▶ **TASK REQUIREMENTS**
Copy out every one of the following lines exactly, with no changes.

◇ ◇ ◇ ◇ ◇ ◇ ◇

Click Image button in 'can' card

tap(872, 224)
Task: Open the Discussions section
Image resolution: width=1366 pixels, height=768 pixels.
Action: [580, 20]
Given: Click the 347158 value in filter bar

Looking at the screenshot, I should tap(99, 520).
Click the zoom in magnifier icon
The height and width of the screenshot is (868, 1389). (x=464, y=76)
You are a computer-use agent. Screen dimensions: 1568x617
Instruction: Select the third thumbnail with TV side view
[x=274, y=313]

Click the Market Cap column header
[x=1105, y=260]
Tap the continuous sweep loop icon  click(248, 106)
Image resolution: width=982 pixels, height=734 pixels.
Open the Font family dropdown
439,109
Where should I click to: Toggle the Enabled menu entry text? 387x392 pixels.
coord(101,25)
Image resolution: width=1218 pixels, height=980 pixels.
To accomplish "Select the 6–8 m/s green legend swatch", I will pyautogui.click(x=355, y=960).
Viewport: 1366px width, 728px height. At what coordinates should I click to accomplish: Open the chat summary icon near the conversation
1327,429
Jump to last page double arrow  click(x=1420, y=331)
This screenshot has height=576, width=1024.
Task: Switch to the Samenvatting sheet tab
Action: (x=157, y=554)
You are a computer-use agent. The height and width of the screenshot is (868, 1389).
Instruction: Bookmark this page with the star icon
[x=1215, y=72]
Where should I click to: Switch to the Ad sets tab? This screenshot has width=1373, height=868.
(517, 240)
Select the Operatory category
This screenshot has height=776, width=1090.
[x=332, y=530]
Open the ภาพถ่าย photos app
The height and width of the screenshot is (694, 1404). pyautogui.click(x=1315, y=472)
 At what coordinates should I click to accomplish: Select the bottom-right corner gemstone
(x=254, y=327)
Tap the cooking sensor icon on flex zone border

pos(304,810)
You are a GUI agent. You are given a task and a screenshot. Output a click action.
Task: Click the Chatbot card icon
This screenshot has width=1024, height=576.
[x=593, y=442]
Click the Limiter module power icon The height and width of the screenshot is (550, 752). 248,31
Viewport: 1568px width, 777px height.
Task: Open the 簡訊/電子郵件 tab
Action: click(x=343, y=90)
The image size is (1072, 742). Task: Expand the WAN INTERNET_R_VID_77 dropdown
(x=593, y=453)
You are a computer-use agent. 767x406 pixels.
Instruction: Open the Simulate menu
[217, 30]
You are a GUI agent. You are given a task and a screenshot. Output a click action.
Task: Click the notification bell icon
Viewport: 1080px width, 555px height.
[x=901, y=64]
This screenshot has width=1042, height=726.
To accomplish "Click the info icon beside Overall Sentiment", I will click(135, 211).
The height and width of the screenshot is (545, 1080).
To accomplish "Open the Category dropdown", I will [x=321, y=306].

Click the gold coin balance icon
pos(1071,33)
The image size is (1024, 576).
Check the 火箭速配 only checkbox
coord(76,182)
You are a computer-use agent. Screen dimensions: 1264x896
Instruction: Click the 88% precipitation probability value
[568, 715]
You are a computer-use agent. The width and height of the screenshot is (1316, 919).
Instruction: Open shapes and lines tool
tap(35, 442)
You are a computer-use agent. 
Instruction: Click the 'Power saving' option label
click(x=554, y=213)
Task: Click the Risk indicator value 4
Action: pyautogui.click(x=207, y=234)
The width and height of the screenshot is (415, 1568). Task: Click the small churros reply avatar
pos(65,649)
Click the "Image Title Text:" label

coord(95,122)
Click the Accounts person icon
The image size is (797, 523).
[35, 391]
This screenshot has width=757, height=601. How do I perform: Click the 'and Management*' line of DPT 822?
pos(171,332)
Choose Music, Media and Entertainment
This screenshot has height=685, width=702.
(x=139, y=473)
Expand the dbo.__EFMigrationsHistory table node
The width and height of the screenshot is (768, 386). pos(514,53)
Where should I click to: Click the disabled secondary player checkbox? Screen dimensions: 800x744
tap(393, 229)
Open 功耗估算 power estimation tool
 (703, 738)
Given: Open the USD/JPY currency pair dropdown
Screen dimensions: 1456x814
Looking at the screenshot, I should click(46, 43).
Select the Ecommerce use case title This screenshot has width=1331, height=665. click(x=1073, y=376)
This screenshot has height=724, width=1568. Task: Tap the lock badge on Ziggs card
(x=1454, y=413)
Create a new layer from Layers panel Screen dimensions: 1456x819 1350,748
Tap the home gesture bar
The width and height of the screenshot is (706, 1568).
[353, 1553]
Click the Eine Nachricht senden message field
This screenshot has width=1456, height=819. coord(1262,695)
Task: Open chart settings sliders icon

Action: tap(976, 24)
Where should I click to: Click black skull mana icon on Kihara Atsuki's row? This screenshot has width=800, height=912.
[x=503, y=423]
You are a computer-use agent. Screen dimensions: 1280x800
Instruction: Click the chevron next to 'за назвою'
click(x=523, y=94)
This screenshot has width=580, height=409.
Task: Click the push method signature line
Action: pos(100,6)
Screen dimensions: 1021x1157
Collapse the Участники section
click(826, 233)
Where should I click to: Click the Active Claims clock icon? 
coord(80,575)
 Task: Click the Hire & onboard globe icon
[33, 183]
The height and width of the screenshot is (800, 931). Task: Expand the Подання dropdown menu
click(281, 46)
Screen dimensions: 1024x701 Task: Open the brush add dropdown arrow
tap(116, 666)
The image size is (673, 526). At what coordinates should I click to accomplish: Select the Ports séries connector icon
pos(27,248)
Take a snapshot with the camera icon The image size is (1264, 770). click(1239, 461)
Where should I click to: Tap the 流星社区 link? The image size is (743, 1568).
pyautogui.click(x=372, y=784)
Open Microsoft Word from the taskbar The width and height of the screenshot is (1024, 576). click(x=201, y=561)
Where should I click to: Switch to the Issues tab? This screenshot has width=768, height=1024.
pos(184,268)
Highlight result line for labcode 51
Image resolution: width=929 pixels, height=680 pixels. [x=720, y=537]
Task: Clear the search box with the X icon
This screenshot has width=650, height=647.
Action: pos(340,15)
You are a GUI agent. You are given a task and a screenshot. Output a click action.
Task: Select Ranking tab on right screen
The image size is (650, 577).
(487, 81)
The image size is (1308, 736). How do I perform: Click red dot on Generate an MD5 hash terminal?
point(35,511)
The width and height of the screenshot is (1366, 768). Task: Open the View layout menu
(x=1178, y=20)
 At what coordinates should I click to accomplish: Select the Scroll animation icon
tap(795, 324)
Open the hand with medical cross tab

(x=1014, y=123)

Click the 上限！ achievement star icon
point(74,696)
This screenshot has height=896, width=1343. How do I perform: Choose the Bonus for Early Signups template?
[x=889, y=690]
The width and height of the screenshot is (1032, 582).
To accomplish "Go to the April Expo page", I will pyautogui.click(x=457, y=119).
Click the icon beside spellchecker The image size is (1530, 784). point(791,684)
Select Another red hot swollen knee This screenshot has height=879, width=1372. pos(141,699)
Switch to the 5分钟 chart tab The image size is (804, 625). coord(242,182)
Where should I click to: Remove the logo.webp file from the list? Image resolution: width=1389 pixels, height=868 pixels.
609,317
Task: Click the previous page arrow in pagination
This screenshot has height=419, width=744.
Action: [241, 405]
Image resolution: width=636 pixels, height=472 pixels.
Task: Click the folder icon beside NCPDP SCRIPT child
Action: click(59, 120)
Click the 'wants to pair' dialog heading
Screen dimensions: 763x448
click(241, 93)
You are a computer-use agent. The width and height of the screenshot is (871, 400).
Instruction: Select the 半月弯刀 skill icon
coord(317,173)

◇ ◇ ◇ ◇ ◇ ◇ ◇

▶ **WRITTEN ANSWER**
Click Image button in 'can' card

tap(872, 224)
Task: Open the Discussions section
Image resolution: width=1366 pixels, height=768 pixels.
Action: [580, 20]
Given: Click the 347158 value in filter bar

Looking at the screenshot, I should tap(99, 520).
Click the zoom in magnifier icon
The height and width of the screenshot is (868, 1389). (x=464, y=76)
You are a computer-use agent. Screen dimensions: 1568x617
Instruction: Select the third thumbnail with TV side view
[x=274, y=313]

Click the Market Cap column header
[x=1105, y=260]
Tap the continuous sweep loop icon  click(248, 106)
Image resolution: width=982 pixels, height=734 pixels.
Open the Font family dropdown
439,109
Where should I click to: Toggle the Enabled menu entry text? 387x392 pixels.
coord(101,25)
Image resolution: width=1218 pixels, height=980 pixels.
To accomplish "Select the 6–8 m/s green legend swatch", I will pyautogui.click(x=355, y=960).
Viewport: 1366px width, 728px height. At what coordinates should I click to accomplish: Open the chat summary icon near the conversation
1327,429
Jump to last page double arrow  click(x=1420, y=331)
This screenshot has height=576, width=1024.
Task: Switch to the Samenvatting sheet tab
Action: (x=157, y=554)
You are a computer-use agent. The height and width of the screenshot is (868, 1389).
Instruction: Bookmark this page with the star icon
[x=1215, y=72]
Where should I click to: Switch to the Ad sets tab? This screenshot has width=1373, height=868.
(517, 240)
Select the Operatory category
This screenshot has height=776, width=1090.
[x=332, y=530]
Open the ภาพถ่าย photos app
The height and width of the screenshot is (694, 1404). pyautogui.click(x=1315, y=472)
 At what coordinates should I click to accomplish: Select the bottom-right corner gemstone
(x=254, y=327)
Tap the cooking sensor icon on flex zone border

pos(304,810)
You are a GUI agent. You are given a task and a screenshot. Output a click action.
Task: Click the Chatbot card icon
This screenshot has width=1024, height=576.
[x=593, y=442]
Click the Limiter module power icon The height and width of the screenshot is (550, 752). 248,31
Viewport: 1568px width, 777px height.
Task: Open the 簡訊/電子郵件 tab
Action: click(x=343, y=90)
The image size is (1072, 742). Task: Expand the WAN INTERNET_R_VID_77 dropdown
(x=593, y=453)
You are a computer-use agent. 767x406 pixels.
Instruction: Open the Simulate menu
[217, 30]
You are a GUI agent. You are given a task and a screenshot. Output a click action.
Task: Click the notification bell icon
Viewport: 1080px width, 555px height.
[x=901, y=64]
This screenshot has width=1042, height=726.
To accomplish "Click the info icon beside Overall Sentiment", I will click(135, 211).
The height and width of the screenshot is (545, 1080).
To accomplish "Open the Category dropdown", I will [x=321, y=306].

Click the gold coin balance icon
pos(1071,33)
The image size is (1024, 576).
Check the 火箭速配 only checkbox
coord(76,182)
You are a computer-use agent. Screen dimensions: 1264x896
Instruction: Click the 88% precipitation probability value
[568, 715]
You are a computer-use agent. The width and height of the screenshot is (1316, 919).
Instruction: Open shapes and lines tool
tap(35, 442)
You are a computer-use agent. 
Instruction: Click the 'Power saving' option label
click(x=554, y=213)
Task: Click the Risk indicator value 4
Action: pyautogui.click(x=207, y=234)
The width and height of the screenshot is (415, 1568). Task: Click the small churros reply avatar
pos(65,649)
Click the "Image Title Text:" label

coord(95,122)
Click the Accounts person icon
The image size is (797, 523).
[35, 391]
This screenshot has width=757, height=601. How do I perform: Click the 'and Management*' line of DPT 822?
pos(171,332)
Choose Music, Media and Entertainment
This screenshot has height=685, width=702.
(x=139, y=473)
Expand the dbo.__EFMigrationsHistory table node
The width and height of the screenshot is (768, 386). pos(514,53)
Where should I click to: Click the disabled secondary player checkbox? Screen dimensions: 800x744
tap(393, 229)
Open 功耗估算 power estimation tool
 (703, 738)
Given: Open the USD/JPY currency pair dropdown
Screen dimensions: 1456x814
Looking at the screenshot, I should click(46, 43).
Select the Ecommerce use case title This screenshot has width=1331, height=665. click(x=1073, y=376)
This screenshot has height=724, width=1568. Task: Tap the lock badge on Ziggs card
(x=1454, y=413)
Create a new layer from Layers panel Screen dimensions: 1456x819 1350,748
Tap the home gesture bar
The width and height of the screenshot is (706, 1568).
[353, 1553]
Click the Eine Nachricht senden message field
This screenshot has width=1456, height=819. coord(1262,695)
Task: Open chart settings sliders icon

Action: tap(976, 24)
Where should I click to: Click black skull mana icon on Kihara Atsuki's row? This screenshot has width=800, height=912.
[x=503, y=423]
You are a computer-use agent. Screen dimensions: 1280x800
Instruction: Click the chevron next to 'за назвою'
click(x=523, y=94)
This screenshot has width=580, height=409.
Task: Click the push method signature line
Action: pos(100,6)
Screen dimensions: 1021x1157
Collapse the Участники section
click(826, 233)
Where should I click to: Click the Active Claims clock icon? 
coord(80,575)
 Task: Click the Hire & onboard globe icon
[33, 183]
The height and width of the screenshot is (800, 931). Task: Expand the Подання dropdown menu
click(281, 46)
Screen dimensions: 1024x701 Task: Open the brush add dropdown arrow
tap(116, 666)
The image size is (673, 526). At what coordinates should I click to accomplish: Select the Ports séries connector icon
pos(27,248)
Take a snapshot with the camera icon The image size is (1264, 770). click(1239, 461)
Where should I click to: Tap the 流星社区 link? The image size is (743, 1568).
pyautogui.click(x=372, y=784)
Open Microsoft Word from the taskbar The width and height of the screenshot is (1024, 576). click(x=201, y=561)
Where should I click to: Switch to the Issues tab? This screenshot has width=768, height=1024.
pos(184,268)
Highlight result line for labcode 51
Image resolution: width=929 pixels, height=680 pixels. [x=720, y=537]
Task: Clear the search box with the X icon
This screenshot has width=650, height=647.
Action: pos(340,15)
You are a GUI agent. You are given a task and a screenshot. Output a click action.
Task: Select Ranking tab on right screen
The image size is (650, 577).
(487, 81)
The image size is (1308, 736). How do I perform: Click red dot on Generate an MD5 hash terminal?
point(35,511)
The width and height of the screenshot is (1366, 768). Task: Open the View layout menu
(x=1178, y=20)
 At what coordinates should I click to accomplish: Select the Scroll animation icon
tap(795, 324)
Open the hand with medical cross tab

(x=1014, y=123)

Click the 上限！ achievement star icon
point(74,696)
This screenshot has height=896, width=1343. How do I perform: Choose the Bonus for Early Signups template?
[x=889, y=690]
The width and height of the screenshot is (1032, 582).
To accomplish "Go to the April Expo page", I will pyautogui.click(x=457, y=119).
Click the icon beside spellchecker The image size is (1530, 784). point(791,684)
Select Another red hot swollen knee This screenshot has height=879, width=1372. pos(141,699)
Switch to the 5分钟 chart tab The image size is (804, 625). coord(242,182)
Where should I click to: Remove the logo.webp file from the list? Image resolution: width=1389 pixels, height=868 pixels.
609,317
Task: Click the previous page arrow in pagination
This screenshot has height=419, width=744.
Action: [241, 405]
Image resolution: width=636 pixels, height=472 pixels.
Task: Click the folder icon beside NCPDP SCRIPT child
Action: click(59, 120)
Click the 'wants to pair' dialog heading
Screen dimensions: 763x448
click(241, 93)
You are a computer-use agent. The width and height of the screenshot is (871, 400).
Instruction: Select the 半月弯刀 skill icon
coord(317,173)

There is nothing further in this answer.